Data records
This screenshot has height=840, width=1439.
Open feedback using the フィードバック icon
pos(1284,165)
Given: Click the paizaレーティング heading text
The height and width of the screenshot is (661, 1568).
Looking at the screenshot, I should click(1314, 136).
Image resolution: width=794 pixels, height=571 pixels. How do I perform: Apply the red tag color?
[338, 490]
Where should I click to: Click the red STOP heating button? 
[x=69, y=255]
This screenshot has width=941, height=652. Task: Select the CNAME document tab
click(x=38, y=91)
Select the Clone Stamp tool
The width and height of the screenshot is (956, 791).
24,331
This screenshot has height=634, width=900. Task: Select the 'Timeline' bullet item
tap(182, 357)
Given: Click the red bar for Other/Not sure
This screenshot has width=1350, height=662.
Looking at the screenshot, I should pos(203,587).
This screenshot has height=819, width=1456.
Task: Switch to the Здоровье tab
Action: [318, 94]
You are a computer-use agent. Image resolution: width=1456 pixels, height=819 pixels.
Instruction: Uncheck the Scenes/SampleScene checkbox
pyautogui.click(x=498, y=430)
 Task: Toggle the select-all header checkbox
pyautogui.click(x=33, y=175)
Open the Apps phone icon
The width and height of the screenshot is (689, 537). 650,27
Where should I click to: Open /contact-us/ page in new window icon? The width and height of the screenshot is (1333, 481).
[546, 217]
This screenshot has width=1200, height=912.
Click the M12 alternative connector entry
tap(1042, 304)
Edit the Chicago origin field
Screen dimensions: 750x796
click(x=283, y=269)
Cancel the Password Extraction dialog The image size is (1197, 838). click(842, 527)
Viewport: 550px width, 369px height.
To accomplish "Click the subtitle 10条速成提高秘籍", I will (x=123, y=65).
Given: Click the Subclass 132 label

▶ _Set task_
Copy the part of the records that opens with the line containing "Edit the Chicago origin field" and runs through the end of the records, substituting "Denver" for "Chicago" and leaving everything else unchanged.

▶ _Answer to the problem_
Edit the Denver origin field
Screen dimensions: 750x796
click(x=283, y=269)
Cancel the Password Extraction dialog The image size is (1197, 838). click(842, 527)
Viewport: 550px width, 369px height.
To accomplish "Click the subtitle 10条速成提高秘籍", I will (x=123, y=65).
Given: Click the Subclass 132 label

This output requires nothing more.